Данные об элементах и позициях текста:

((

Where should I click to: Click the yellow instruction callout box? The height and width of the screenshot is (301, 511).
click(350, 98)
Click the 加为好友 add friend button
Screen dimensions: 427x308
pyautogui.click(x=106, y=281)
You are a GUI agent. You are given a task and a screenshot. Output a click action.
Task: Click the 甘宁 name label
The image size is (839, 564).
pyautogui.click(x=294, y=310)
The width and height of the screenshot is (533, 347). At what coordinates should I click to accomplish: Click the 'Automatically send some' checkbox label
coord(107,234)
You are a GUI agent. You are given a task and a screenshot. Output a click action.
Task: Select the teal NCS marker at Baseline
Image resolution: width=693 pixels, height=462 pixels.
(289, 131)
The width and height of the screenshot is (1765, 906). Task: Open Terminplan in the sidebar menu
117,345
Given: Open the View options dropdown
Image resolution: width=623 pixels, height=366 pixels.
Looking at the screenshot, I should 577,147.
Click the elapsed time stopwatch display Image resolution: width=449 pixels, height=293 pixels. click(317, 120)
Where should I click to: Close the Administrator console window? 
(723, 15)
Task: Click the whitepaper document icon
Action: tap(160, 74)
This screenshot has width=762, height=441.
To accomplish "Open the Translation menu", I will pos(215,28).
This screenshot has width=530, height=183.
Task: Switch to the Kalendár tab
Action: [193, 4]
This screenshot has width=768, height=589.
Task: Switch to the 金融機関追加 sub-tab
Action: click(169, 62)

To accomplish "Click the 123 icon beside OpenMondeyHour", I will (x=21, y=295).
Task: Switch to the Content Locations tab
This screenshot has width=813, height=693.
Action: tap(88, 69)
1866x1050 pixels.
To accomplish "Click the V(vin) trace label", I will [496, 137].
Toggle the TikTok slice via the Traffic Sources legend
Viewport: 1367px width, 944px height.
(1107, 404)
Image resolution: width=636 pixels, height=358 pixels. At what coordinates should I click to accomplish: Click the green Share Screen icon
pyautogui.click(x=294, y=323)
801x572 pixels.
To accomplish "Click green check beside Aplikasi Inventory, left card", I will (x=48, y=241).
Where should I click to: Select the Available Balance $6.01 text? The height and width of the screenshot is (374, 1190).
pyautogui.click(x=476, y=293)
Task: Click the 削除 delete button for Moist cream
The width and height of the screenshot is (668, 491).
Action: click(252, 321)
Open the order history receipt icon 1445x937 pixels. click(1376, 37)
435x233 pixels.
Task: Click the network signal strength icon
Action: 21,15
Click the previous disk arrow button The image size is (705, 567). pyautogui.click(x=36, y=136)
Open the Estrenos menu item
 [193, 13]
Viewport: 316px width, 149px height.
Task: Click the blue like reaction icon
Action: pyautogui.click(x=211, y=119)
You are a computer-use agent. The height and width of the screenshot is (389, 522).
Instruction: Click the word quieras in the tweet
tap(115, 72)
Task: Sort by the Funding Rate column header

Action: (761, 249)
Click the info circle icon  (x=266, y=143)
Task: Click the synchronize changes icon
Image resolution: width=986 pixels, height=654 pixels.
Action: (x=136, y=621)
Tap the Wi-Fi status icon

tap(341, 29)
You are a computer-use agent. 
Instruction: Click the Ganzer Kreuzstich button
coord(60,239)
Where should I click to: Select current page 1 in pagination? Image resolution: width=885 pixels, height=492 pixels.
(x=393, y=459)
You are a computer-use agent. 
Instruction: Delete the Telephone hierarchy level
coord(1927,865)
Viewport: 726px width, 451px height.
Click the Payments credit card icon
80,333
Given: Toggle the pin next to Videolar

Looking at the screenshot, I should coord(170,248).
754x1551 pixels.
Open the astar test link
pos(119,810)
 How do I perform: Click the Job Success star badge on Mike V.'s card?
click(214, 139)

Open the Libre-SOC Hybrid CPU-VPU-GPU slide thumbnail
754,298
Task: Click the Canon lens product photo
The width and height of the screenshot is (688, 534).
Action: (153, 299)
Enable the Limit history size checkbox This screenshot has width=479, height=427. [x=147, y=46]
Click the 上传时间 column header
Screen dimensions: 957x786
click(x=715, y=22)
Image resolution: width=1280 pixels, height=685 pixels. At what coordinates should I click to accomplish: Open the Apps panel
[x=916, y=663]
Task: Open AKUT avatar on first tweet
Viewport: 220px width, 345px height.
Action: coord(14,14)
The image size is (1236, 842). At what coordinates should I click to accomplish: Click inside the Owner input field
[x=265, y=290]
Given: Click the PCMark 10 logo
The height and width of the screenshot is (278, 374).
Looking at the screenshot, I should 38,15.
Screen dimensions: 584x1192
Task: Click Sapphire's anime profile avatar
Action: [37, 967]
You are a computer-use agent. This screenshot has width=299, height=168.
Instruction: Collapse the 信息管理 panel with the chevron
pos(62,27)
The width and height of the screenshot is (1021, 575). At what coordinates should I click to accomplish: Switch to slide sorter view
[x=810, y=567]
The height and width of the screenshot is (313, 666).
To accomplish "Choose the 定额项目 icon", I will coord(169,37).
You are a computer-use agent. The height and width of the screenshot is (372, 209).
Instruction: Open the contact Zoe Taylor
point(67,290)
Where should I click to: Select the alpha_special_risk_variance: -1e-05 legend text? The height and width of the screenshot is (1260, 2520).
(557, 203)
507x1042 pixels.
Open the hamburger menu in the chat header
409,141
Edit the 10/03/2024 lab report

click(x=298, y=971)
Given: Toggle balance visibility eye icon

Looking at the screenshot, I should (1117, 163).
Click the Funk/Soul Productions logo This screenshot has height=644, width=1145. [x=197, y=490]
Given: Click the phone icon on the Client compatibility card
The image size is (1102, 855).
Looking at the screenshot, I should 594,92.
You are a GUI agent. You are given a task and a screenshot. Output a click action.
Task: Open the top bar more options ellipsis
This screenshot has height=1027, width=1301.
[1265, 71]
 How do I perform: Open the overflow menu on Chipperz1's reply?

))

Представьте все строки выше в виде таблицы Markdown со столбцами «№» (номер строки) и «Строка» (ее текст). Пустые строки в таблицу не включайте.

| № | Строка |
|---|---|
| 1 | Where should I click to: Click the yellow instruction callout box? The height and width of the screenshot is (301, 511). |
| 2 | click(350, 98) |
| 3 | Click the 加为好友 add friend button |
| 4 | Screen dimensions: 427x308 |
| 5 | pyautogui.click(x=106, y=281) |
| 6 | You are a GUI agent. You are given a task and a screenshot. Output a click action. |
| 7 | Task: Click the 甘宁 name label |
| 8 | The image size is (839, 564). |
| 9 | pyautogui.click(x=294, y=310) |
| 10 | The width and height of the screenshot is (533, 347). At what coordinates should I click to accomplish: Click the 'Automatically send some' checkbox label |
| 11 | coord(107,234) |
| 12 | You are a GUI agent. You are given a task and a screenshot. Output a click action. |
| 13 | Task: Select the teal NCS marker at Baseline |
| 14 | Image resolution: width=693 pixels, height=462 pixels. |
| 15 | (289, 131) |
| 16 | The width and height of the screenshot is (1765, 906). Task: Open Terminplan in the sidebar menu |
| 17 | 117,345 |
| 18 | Given: Open the View options dropdown |
| 19 | Image resolution: width=623 pixels, height=366 pixels. |
| 20 | Looking at the screenshot, I should 577,147. |
| 21 | Click the elapsed time stopwatch display Image resolution: width=449 pixels, height=293 pixels. click(317, 120) |
| 22 | Where should I click to: Close the Administrator console window?  |
| 23 | (723, 15) |
| 24 | Task: Click the whitepaper document icon |
| 25 | Action: tap(160, 74) |
| 26 | This screenshot has width=762, height=441. |
| 27 | To accomplish "Open the Translation menu", I will pos(215,28). |
| 28 | This screenshot has width=530, height=183. |
| 29 | Task: Switch to the Kalendár tab |
| 30 | Action: [193, 4] |
| 31 | This screenshot has width=768, height=589. |
| 32 | Task: Switch to the 金融機関追加 sub-tab |
| 33 | Action: click(169, 62) |
| 34 | To accomplish "Click the 123 icon beside OpenMondeyHour", I will (x=21, y=295). |
| 35 | Task: Switch to the Content Locations tab |
| 36 | This screenshot has width=813, height=693. |
| 37 | Action: tap(88, 69) |
| 38 | 1866x1050 pixels. |
| 39 | To accomplish "Click the V(vin) trace label", I will [496, 137]. |
| 40 | Toggle the TikTok slice via the Traffic Sources legend |
| 41 | Viewport: 1367px width, 944px height. |
| 42 | (1107, 404) |
| 43 | Image resolution: width=636 pixels, height=358 pixels. At what coordinates should I click to accomplish: Click the green Share Screen icon |
| 44 | pyautogui.click(x=294, y=323) |
| 45 | 801x572 pixels. |
| 46 | To accomplish "Click green check beside Aplikasi Inventory, left card", I will (x=48, y=241). |
| 47 | Where should I click to: Select the Available Balance $6.01 text? The height and width of the screenshot is (374, 1190). |
| 48 | pyautogui.click(x=476, y=293) |
| 49 | Task: Click the 削除 delete button for Moist cream |
| 50 | The width and height of the screenshot is (668, 491). |
| 51 | Action: click(252, 321) |
| 52 | Open the order history receipt icon 1445x937 pixels. click(1376, 37) |
| 53 | 435x233 pixels. |
| 54 | Task: Click the network signal strength icon |
| 55 | Action: 21,15 |
| 56 | Click the previous disk arrow button The image size is (705, 567). pyautogui.click(x=36, y=136) |
| 57 | Open the Estrenos menu item |
| 58 |  [193, 13] |
| 59 | Viewport: 316px width, 149px height. |
| 60 | Task: Click the blue like reaction icon |
| 61 | Action: pyautogui.click(x=211, y=119) |
| 62 | You are a computer-use agent. The height and width of the screenshot is (389, 522). |
| 63 | Instruction: Click the word quieras in the tweet |
| 64 | tap(115, 72) |
| 65 | Task: Sort by the Funding Rate column header |
| 66 | Action: (761, 249) |
| 67 | Click the info circle icon  (x=266, y=143) |
| 68 | Task: Click the synchronize changes icon |
| 69 | Image resolution: width=986 pixels, height=654 pixels. |
| 70 | Action: (x=136, y=621) |
| 71 | Tap the Wi-Fi status icon |
| 72 | tap(341, 29) |
| 73 | You are a computer-use agent.  |
| 74 | Instruction: Click the Ganzer Kreuzstich button |
| 75 | coord(60,239) |
| 76 | Where should I click to: Select current page 1 in pagination? Image resolution: width=885 pixels, height=492 pixels. |
| 77 | (x=393, y=459) |
| 78 | You are a computer-use agent.  |
| 79 | Instruction: Delete the Telephone hierarchy level |
| 80 | coord(1927,865) |
| 81 | Viewport: 726px width, 451px height. |
| 82 | Click the Payments credit card icon |
| 83 | 80,333 |
| 84 | Given: Toggle the pin next to Videolar |
| 85 | Looking at the screenshot, I should coord(170,248). |
| 86 | 754x1551 pixels. |
| 87 | Open the astar test link |
| 88 | pos(119,810) |
| 89 |  How do I perform: Click the Job Success star badge on Mike V.'s card? |
| 90 | click(214, 139) |
| 91 | Open the Libre-SOC Hybrid CPU-VPU-GPU slide thumbnail |
| 92 | 754,298 |
| 93 | Task: Click the Canon lens product photo |
| 94 | The width and height of the screenshot is (688, 534). |
| 95 | Action: (153, 299) |
| 96 | Enable the Limit history size checkbox This screenshot has width=479, height=427. [x=147, y=46] |
| 97 | Click the 上传时间 column header |
| 98 | Screen dimensions: 957x786 |
| 99 | click(x=715, y=22) |
| 100 | Image resolution: width=1280 pixels, height=685 pixels. At what coordinates should I click to accomplish: Open the Apps panel |
| 101 | [x=916, y=663] |
| 102 | Task: Open AKUT avatar on first tweet |
| 103 | Viewport: 220px width, 345px height. |
| 104 | Action: coord(14,14) |
| 105 | The image size is (1236, 842). At what coordinates should I click to accomplish: Click inside the Owner input field |
| 106 | [x=265, y=290] |
| 107 | Given: Click the PCMark 10 logo |
| 108 | The height and width of the screenshot is (278, 374). |
| 109 | Looking at the screenshot, I should 38,15. |
| 110 | Screen dimensions: 584x1192 |
| 111 | Task: Click Sapphire's anime profile avatar |
| 112 | Action: [37, 967] |
| 113 | You are a computer-use agent. This screenshot has width=299, height=168. |
| 114 | Instruction: Collapse the 信息管理 panel with the chevron |
| 115 | pos(62,27) |
| 116 | The width and height of the screenshot is (1021, 575). At what coordinates should I click to accomplish: Switch to slide sorter view |
| 117 | [x=810, y=567] |
| 118 | The height and width of the screenshot is (313, 666). |
| 119 | To accomplish "Choose the 定额项目 icon", I will coord(169,37). |
| 120 | You are a computer-use agent. The height and width of the screenshot is (372, 209). |
| 121 | Instruction: Open the contact Zoe Taylor |
| 122 | point(67,290) |
| 123 | Where should I click to: Select the alpha_special_risk_variance: -1e-05 legend text? The height and width of the screenshot is (1260, 2520). |
| 124 | (557, 203) |
| 125 | 507x1042 pixels. |
| 126 | Open the hamburger menu in the chat header |
| 127 | 409,141 |
| 128 | Edit the 10/03/2024 lab report |
| 129 | click(x=298, y=971) |
| 130 | Given: Toggle balance visibility eye icon |
| 131 | Looking at the screenshot, I should (1117, 163). |
| 132 | Click the Funk/Soul Productions logo This screenshot has height=644, width=1145. [x=197, y=490] |
| 133 | Given: Click the phone icon on the Client compatibility card |
| 134 | The image size is (1102, 855). |
| 135 | Looking at the screenshot, I should 594,92. |
| 136 | You are a GUI agent. You are given a task and a screenshot. Output a click action. |
| 137 | Task: Open the top bar more options ellipsis |
| 138 | This screenshot has height=1027, width=1301. |
| 139 | [1265, 71] |
| 140 |  How do I perform: Open the overflow menu on Chipperz1's reply? |